SCARE: A Benchmark for SQL Correction and Question Answerability Classification for Reliable EHR Question Answering
Gyubok Lee, Woosog Chay, Edward Choi
TL;DR
SCARE introduces a unified post-hoc verification benchmark for EHR QA that jointly evaluates question answerability classification and SQL correction/correction validation. By grounding 4,200 question–SQL–answer triples in MIMIC-III, MIMIC-IV, and eICU and leveraging seven diverse text-to-SQL models, the paper reveals a persistent trade-off between correctly classifying problematic questions and preserving or correcting valid queries. The results show iterative refinement and hybrid methods offer the strongest balance, yet nuanced ambiguities remain difficult to detect, underscoring the need for robust, auditable verification in clinical deployments.
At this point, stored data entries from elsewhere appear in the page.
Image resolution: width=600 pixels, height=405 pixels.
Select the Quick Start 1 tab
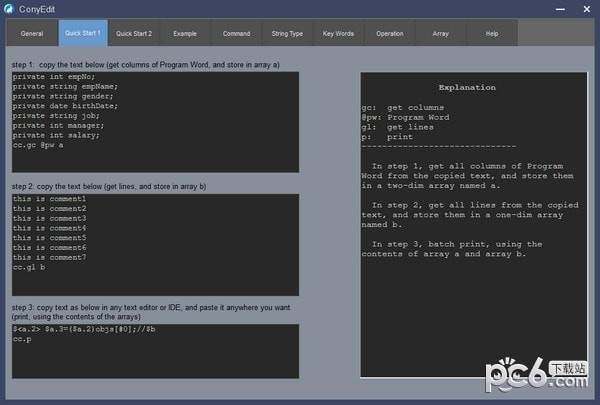pos(82,33)
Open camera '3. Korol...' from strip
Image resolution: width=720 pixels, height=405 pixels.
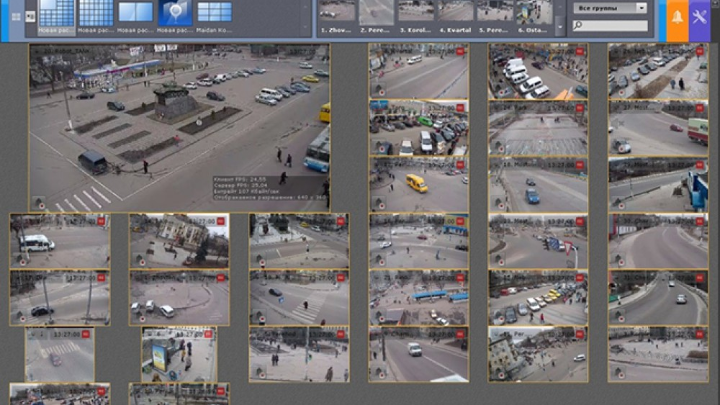click(415, 14)
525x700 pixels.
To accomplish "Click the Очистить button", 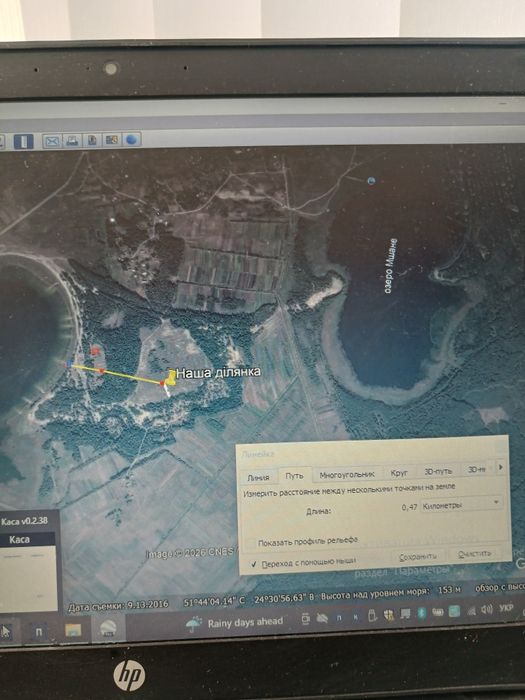I will [x=474, y=554].
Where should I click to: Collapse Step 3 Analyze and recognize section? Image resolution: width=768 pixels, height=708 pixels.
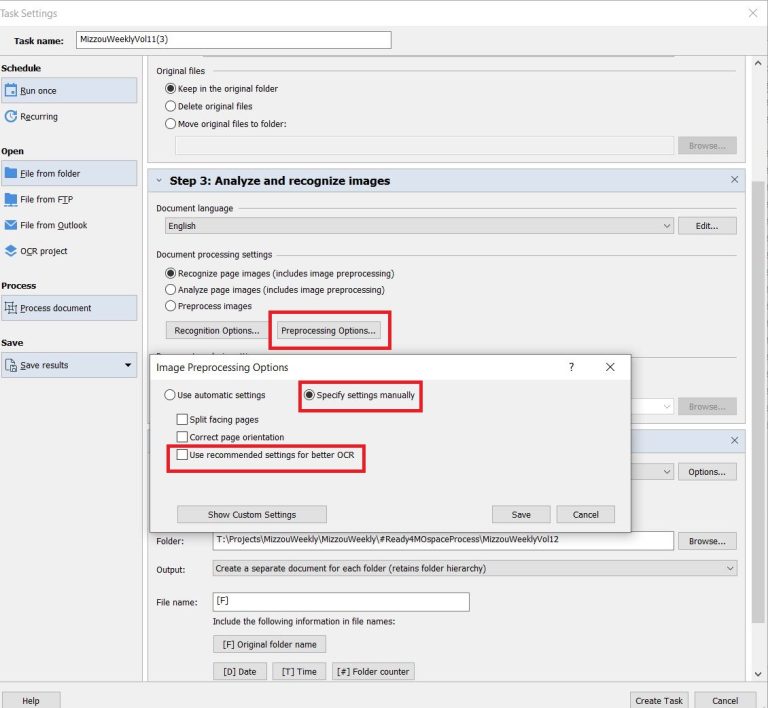pos(159,181)
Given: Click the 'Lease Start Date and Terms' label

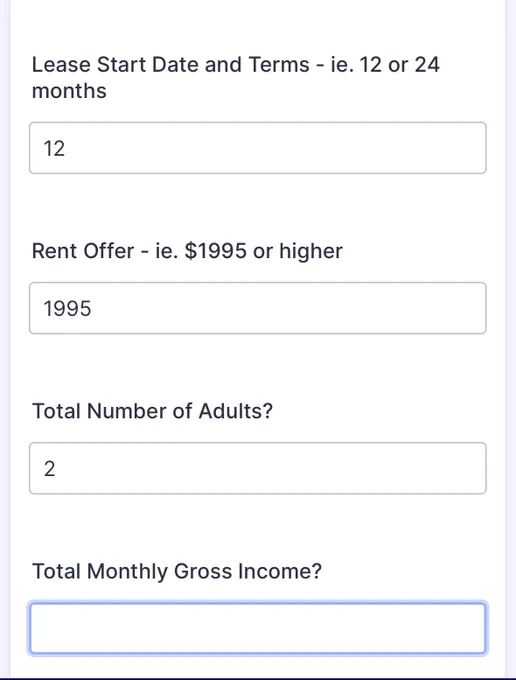Looking at the screenshot, I should (170, 65).
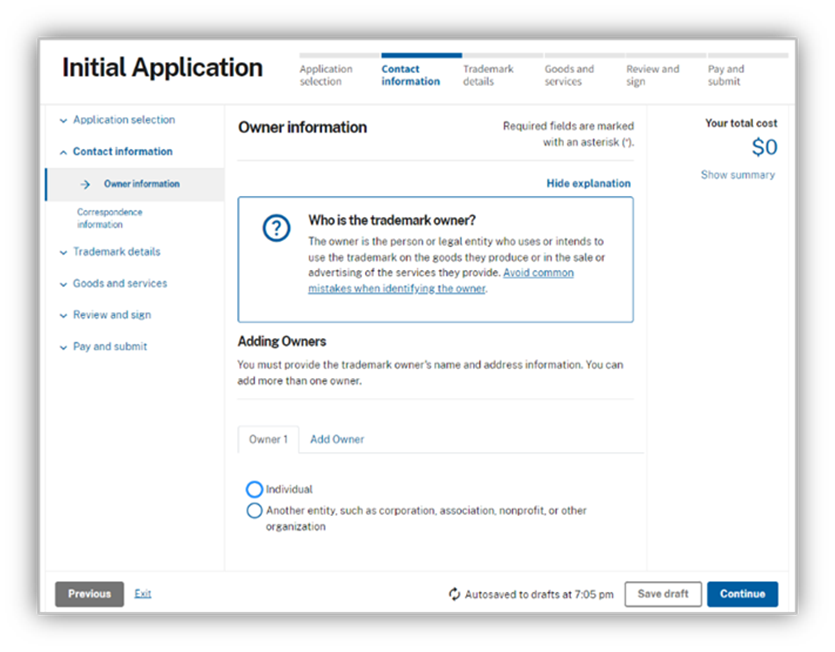Open the Add Owner tab
835x652 pixels.
click(336, 438)
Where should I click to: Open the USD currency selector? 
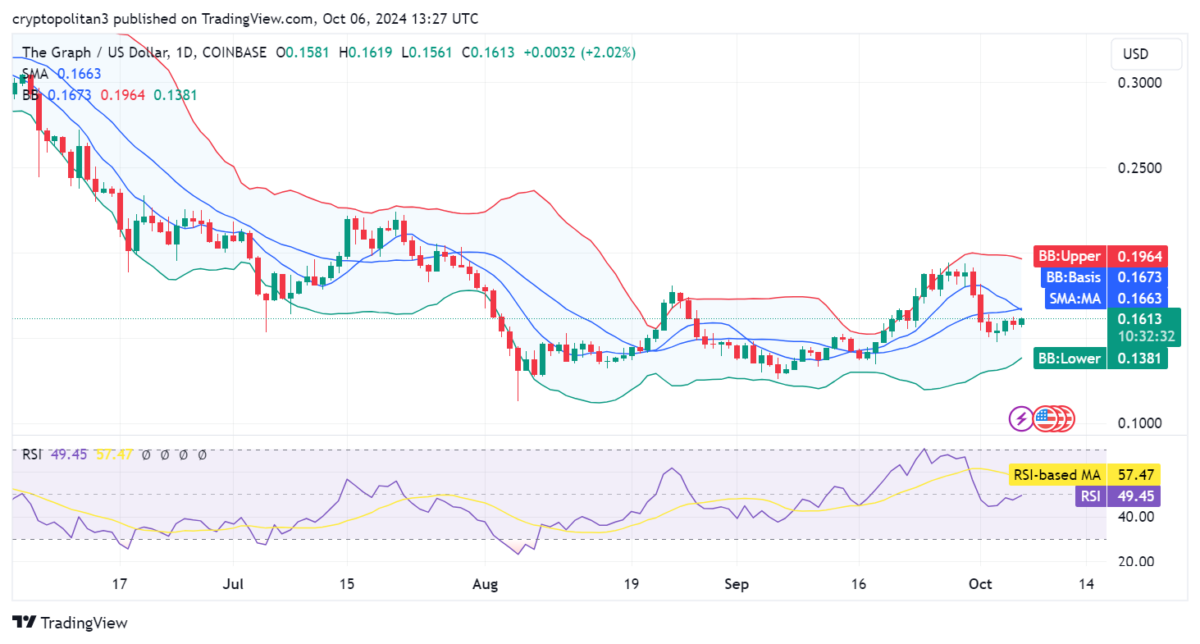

Overall, SCARE provides a diagnostic framework to drive safe integration of LLMs in live EHR QA systems and guide future research on reliable post-hoc safety mechanisms.
Abstract
Recent advances in Large Language Models (LLMs) have enabled the development of text-to-SQL models that allow clinicians to query structured data stored in Electronic Health Records (EHRs) using natural language. However, deploying these models for EHR question answering (QA) systems in safety-critical clinical environments remains challenging: incorrect SQL queries-whether caused by model errors or problematic user inputs-can undermine clinical decision-making and jeopardize patient care. While prior work has mainly focused on improving SQL generation accuracy or filtering questions before execution, there is a lack of a unified benchmark for evaluating independent post-hoc verification mechanisms (i.e., a component that inspects and validates the generated SQL before execution), which is crucial for safe deployment. To fill this gap, we introduce SCARE, a benchmark for evaluating methods that function as a post-hoc safety layer in EHR QA systems. SCARE evaluates the joint task of (1) classifying question answerability (i.e., determining whether a question is answerable, ambiguous, or unanswerable) and (2) verifying or correcting candidate SQL queries. The benchmark comprises 4,200 triples of questions, candidate SQL queries, and expected model outputs, grounded in the MIMIC-III, MIMIC-IV, and eICU databases. It covers a diverse set of questions and corresponding candidate SQL queries generated by seven different text-to-SQL models, ensuring a realistic and challenging evaluation. Using SCARE, we benchmark a range of approaches-from two-stage methods to agentic frameworks. Our experiments reveal a critical trade-off between question classification and SQL error correction, highlighting key challenges and outlining directions for future research.